The City of Marco Island once again has been dealt a disappointing ruling by a state court in its attempts to deal with a police officer who has had a long string of problems within both Marco Police Department and the Collier County Sheriff’s Office.
Officer Tige Thompson joined the Marco Department shortly after being dismissed by then Collier County Sheriff Don Hunter. That dismissal was due to what was described as his failure to be truthful regarding an investigation involving an incident that occurred at the Great Naples Dock and Canoe Races in 2004 while he was employed by the Sheriff’s Office.
The Office of the State Attorney of the Twentieth Judicial Circuit Court of Florida came forward as early as 2011 to make the Marco Department aware of its concerns involving testimony by then Sergeant Tige Thompson regarding a DUI arrest.
They came back two more times to advise leadership within the department of concerns regarding Thompson. It was under then-Chief Al Schettino that they made their last visit. Schettino opened an Internal Affairs Investigation and forwarded that report to Acting City Manager David Harden.
In May of 2019, Harden chose to dismiss Thompson from his post due to his “inability to carry out the duties assigned to an officer.” Thompson then invoked his right to have an arbitrator review the case. In the subsequent review, the arbitrator found the city failed to provide any evidence of wrongdoing, with the exception of the decision of the State Attorney’s Office to not accept testimony from Thompson.
The arbitrator required that the city return Thompson to his previous job assignment and pay him all back pay since his severance by then-Acting City Manager Harden. Thompson’s one year of salary, any raises since his dismissal, and those fees paid by the city for their legal representation also had to be considered with his May 2020 reinstatement. Thompson has been paid the monetary requirements of that judgment.
On August 25, 2020, Thompson was served with a Notice of Intent to Terminate. That notice was based upon his refusal to adhere to an order to comply with a Florida Department of Law Enforcement (FDLE) requirement to submit to a drug screening and medical examination. That was a new State of Florida requirement for both new hires and reinstated officers.

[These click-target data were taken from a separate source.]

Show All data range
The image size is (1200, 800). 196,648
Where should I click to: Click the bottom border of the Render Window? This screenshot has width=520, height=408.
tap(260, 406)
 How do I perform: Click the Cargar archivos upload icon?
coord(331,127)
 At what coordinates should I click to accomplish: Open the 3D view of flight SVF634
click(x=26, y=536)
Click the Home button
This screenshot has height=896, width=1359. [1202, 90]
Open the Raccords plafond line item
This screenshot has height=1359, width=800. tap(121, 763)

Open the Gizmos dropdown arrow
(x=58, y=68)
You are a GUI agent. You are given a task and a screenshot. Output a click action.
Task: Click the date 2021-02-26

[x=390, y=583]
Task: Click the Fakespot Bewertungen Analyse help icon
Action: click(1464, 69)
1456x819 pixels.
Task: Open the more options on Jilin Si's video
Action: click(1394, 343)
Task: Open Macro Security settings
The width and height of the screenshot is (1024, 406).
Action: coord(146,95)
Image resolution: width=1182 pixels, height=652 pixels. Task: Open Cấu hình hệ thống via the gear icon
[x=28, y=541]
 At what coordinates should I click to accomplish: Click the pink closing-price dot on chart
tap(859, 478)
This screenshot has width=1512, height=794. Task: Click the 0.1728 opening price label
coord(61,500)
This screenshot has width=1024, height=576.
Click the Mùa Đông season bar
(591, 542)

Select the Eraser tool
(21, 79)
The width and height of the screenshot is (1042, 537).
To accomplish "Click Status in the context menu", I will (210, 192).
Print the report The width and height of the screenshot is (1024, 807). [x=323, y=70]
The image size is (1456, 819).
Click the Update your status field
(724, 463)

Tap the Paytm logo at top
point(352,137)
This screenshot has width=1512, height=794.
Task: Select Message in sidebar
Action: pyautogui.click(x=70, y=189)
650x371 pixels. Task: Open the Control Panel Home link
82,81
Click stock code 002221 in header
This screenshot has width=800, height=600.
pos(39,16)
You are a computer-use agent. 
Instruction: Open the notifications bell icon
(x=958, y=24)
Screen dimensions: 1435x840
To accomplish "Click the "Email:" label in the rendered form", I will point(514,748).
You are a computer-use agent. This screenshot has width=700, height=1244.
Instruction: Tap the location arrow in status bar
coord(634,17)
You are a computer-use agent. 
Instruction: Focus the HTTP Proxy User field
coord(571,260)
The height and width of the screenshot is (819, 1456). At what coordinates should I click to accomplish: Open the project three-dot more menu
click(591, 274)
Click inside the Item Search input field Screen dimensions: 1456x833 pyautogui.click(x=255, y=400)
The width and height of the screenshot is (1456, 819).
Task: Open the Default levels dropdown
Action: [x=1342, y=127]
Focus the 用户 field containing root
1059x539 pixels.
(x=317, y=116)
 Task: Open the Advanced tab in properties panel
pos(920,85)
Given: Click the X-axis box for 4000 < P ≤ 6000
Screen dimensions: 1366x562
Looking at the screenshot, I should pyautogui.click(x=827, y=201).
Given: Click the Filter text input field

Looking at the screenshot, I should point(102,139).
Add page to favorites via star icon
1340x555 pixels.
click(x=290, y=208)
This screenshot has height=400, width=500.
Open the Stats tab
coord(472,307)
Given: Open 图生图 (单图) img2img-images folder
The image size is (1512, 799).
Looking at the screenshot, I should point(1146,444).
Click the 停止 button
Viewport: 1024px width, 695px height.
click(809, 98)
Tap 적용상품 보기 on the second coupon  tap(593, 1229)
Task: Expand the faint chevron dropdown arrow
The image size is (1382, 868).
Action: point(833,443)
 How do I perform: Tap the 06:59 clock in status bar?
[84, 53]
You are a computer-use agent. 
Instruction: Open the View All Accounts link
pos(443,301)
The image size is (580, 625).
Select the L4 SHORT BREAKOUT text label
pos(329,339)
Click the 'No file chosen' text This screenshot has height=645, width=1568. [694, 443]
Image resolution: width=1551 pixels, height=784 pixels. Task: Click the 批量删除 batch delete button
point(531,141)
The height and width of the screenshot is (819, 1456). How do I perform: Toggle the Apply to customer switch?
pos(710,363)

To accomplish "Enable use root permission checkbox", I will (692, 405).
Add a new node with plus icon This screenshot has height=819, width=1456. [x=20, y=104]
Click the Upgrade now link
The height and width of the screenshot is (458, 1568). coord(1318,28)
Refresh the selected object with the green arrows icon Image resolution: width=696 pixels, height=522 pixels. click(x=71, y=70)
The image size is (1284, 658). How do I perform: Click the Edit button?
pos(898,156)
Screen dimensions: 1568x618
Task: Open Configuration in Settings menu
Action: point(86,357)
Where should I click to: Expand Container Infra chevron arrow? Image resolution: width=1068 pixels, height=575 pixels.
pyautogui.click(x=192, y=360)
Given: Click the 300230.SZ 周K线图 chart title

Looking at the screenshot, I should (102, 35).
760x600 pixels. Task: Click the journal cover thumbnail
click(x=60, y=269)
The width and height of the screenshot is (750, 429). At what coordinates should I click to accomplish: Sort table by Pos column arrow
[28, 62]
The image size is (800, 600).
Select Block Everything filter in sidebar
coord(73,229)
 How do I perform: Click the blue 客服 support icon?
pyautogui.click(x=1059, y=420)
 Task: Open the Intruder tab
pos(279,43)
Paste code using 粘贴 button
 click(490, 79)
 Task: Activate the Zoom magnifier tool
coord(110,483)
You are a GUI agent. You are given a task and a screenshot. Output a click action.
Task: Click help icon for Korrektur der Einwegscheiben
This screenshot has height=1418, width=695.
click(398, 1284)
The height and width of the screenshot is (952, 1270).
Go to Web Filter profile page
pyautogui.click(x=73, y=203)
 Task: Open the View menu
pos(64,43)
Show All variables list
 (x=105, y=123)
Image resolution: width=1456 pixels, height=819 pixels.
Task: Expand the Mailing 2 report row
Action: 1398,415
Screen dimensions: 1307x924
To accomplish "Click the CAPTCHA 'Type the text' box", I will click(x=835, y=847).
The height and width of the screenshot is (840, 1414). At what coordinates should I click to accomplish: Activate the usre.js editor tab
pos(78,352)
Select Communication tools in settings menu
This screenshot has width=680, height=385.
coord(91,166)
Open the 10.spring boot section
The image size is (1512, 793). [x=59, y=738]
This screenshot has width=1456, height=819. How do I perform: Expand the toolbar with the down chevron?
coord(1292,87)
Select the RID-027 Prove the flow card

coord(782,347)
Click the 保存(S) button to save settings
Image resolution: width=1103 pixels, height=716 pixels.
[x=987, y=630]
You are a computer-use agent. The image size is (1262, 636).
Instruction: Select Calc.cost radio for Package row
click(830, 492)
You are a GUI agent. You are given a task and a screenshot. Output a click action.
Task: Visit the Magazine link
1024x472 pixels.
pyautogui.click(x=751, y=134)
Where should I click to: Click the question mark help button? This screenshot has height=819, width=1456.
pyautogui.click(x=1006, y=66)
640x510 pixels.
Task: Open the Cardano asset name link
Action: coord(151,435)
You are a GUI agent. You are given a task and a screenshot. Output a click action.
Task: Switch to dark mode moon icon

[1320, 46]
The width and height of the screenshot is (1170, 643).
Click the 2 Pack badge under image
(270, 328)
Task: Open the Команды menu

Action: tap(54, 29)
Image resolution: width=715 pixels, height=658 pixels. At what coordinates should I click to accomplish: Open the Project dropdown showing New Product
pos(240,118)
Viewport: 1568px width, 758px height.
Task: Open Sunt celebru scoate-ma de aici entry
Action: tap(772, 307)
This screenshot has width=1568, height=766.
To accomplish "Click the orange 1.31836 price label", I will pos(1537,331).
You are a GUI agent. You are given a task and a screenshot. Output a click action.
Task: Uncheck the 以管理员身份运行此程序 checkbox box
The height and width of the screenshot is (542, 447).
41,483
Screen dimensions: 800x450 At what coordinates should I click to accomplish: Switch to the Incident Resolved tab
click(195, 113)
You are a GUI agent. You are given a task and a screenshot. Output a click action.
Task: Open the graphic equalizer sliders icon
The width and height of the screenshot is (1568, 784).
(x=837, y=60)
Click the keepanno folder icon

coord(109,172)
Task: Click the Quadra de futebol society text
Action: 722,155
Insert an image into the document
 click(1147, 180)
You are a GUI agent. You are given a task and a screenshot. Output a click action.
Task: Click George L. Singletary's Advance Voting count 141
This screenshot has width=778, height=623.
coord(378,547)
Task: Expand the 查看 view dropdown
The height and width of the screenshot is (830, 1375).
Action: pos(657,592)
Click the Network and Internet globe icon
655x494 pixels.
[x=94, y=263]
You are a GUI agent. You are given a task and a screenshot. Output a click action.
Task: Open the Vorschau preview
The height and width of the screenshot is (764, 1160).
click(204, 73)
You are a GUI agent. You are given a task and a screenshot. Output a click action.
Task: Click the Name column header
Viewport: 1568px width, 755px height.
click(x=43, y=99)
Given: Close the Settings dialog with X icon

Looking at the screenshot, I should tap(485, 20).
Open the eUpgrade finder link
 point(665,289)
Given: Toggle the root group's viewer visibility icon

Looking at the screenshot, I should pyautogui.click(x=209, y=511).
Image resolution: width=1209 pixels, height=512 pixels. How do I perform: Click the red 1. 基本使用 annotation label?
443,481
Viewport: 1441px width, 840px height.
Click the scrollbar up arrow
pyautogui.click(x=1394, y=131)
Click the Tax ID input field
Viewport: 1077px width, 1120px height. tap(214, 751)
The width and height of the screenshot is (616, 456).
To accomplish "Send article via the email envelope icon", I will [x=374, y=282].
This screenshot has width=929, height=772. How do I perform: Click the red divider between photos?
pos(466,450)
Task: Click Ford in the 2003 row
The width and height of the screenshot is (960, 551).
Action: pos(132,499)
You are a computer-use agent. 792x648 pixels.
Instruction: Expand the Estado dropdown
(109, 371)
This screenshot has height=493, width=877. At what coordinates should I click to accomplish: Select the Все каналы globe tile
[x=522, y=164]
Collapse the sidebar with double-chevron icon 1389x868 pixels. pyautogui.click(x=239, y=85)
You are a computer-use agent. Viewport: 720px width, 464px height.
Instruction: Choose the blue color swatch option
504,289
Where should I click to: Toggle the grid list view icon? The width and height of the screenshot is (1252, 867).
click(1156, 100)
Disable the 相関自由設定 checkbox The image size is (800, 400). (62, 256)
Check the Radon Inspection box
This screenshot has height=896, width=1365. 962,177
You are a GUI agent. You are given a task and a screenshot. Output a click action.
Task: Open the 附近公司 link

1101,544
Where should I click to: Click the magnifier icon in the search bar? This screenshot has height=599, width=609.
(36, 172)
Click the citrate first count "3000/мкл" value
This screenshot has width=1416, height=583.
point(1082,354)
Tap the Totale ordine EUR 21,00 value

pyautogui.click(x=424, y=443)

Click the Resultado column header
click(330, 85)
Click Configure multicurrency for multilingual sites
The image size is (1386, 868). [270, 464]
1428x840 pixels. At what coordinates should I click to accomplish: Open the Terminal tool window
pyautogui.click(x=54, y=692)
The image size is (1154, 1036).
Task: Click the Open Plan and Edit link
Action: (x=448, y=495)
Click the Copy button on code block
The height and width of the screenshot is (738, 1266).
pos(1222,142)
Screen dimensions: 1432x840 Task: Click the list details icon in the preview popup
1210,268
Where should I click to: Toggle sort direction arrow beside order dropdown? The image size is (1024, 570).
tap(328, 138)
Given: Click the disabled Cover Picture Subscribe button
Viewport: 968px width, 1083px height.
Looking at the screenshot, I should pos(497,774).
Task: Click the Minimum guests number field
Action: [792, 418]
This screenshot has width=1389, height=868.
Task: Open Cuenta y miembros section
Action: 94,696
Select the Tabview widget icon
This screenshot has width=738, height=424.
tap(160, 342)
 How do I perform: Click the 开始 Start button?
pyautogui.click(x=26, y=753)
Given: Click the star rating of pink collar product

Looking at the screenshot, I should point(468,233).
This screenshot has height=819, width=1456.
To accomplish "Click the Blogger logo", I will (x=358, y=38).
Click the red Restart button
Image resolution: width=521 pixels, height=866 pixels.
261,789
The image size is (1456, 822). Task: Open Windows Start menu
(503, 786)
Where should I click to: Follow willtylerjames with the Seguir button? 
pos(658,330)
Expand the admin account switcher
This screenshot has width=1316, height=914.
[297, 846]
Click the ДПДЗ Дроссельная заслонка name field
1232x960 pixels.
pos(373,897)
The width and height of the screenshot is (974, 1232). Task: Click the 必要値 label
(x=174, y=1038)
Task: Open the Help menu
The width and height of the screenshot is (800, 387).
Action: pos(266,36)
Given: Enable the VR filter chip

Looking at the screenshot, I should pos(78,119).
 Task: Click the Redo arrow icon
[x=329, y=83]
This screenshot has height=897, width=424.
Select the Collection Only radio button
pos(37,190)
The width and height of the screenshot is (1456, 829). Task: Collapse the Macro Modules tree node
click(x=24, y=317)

It appears Thompson did submit to a drug screen, but not with the agency, nor on the date and time prescribed by the instructions he had received. It was also pointed out in the Termination of Employment Notice, that the independent screening did not meet the standards of the FDLE requirements for that testing.
The five-page document outlining his termination reiterated the city’s reasoning for the termination of employment for refusing a lawful order to submit to a drug screen and medical examination as part of his reinstatement as ordered by the arbitrator.
The attorney representing Thompson claimed the stipulations requiring Thompson to submit to drug testing and fingerprinting were not part of the ruling in Thompson’s favor which ordered him reinstated with full back pay and seniority.
Earlier this week a new ruling by the court found in Thompson’s favor. It is unclear as of this writing what options are available to the city.